高校古文:解釈演習①
共通テスト対策の一環として、過去の入試で出題された解釈問題の解説を行います。
文脈が必要なものは適宜補いながら出題しますので、ぜひチャレンジしてみてくださいね。
2022年共テ本試
(ア)まどろまれ給はず
①酔いが回らずにいらっしゃる
②お眠りになることができない
③ぼんやりなさっている場合ではない
④お心が安まらずにいらっしゃる
⑤一息つこうともなさらない
(イ)ねびととのひたる
①将来が楽しみな
②成熟した
③着飾った
④場に調和した
⑤年相応の
…御使に参る。ただ(ウ)おほかたなるやうに、「御対面うれしく。御旅寝すさまじくや。」などにて、忍びつつ文あり。
①特別な感じで
②落ち着き払って
③ありふれた挨拶で
④親切心を装って
⑤大人らしい態度で
解答・解説
(ア)②
「まどろむ」は「うとうと眠る」という古今同義語なので、この時点で②を選んでしまっても良いのですが、品詞分解した上で、助動詞・敬語等にも注目しておきましょう。
「まどろま」という四段動詞未然形に接続している以上、「れ」が助動詞「る」の連用形だということは問題ありませんね。

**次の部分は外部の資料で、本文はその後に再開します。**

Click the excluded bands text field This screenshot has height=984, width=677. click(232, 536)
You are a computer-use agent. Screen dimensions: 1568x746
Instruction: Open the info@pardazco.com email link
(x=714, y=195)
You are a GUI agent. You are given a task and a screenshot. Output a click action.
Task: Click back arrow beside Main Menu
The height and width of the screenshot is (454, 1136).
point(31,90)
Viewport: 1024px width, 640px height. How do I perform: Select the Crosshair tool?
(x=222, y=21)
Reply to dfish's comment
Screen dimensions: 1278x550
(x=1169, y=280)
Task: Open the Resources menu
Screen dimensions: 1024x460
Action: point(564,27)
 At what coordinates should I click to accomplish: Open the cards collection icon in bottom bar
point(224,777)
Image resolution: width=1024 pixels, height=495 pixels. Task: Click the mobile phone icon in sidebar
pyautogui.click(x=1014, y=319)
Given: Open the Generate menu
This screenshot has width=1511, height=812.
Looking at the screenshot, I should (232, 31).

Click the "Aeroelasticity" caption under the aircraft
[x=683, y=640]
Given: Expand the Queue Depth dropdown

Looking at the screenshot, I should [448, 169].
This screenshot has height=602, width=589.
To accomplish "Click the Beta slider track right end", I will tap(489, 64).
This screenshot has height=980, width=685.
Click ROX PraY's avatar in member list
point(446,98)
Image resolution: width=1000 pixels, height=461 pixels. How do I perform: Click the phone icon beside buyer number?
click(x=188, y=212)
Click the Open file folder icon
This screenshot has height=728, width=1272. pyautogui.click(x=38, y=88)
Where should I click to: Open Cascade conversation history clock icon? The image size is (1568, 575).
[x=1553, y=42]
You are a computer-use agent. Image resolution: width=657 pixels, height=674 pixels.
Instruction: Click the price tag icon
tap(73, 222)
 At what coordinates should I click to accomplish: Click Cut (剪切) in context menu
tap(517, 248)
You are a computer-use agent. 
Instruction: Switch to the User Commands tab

「給ふ」には四段活用、下二段活用の2種類が存在しますが、四段活用の場合は「尊敬」の意味に確定します。
「給は」となっているので、ここも尊敬の補助動詞未然形で決まります。
「ず」は打消の助動詞ですね。
では、「れ」の意味についてですが、「る」「らる」の識別方法を思い出しましょう。
上に格助詞「に」がある、もしくは補える場合は「受身」。
「受身」でなく、主語が偉い人の場合は「尊敬」。
心情語・知覚動詞につく場合は「自発」。
いずれも今回は該当しません。
助動詞「る」「らる」を「可能」でとる場合は、平安時代までの文章では確実に打消の助動詞を伴って不可能の形で訳します。
そして、今回は「ず」がありますから、「れ」が可能に決まるというわけです。
(イ)②
ここは単語で一発の問題でした。
「ねぶ」は「大人びる」「成熟する」「老いる」を意味する単語で、それを反映できているのは②のみです。
一応、完了・存続の助動詞「たり」の訳を反映している選択肢として②③④まで絞り、単語の意味で②に決定するという手順を踏むのが王道です。
「ととのふ」は現代語と同義で「まとまっている」という意味を持ちますが、ここでは「ねぶ」と複合して1つの意味を表していますね。
(ウ)③
ここも「おほかたなり」の意味が分かれば選びきれる問題でしたね。
「おほかたなり」は、「おおよそ」「一般の」を示す古今同義語です。
その意味を反映できているのが③だけ、というわけですね。
選択肢中の「挨拶で」の部分で混乱してはいけないと思い前後の文まで入れましたが、実は必要なかったという問題でした。
今回は単語一発でしたが、たとえば「言ふべくもあらず(言うまでもない)」に線を引いて、「言うまでもなく、何なの?」と問うパターンがあります。
文脈を踏まえて中身を入れるというタイプですね。
そういう形式があるということは、今の段階で頭に入れておいてくださいね。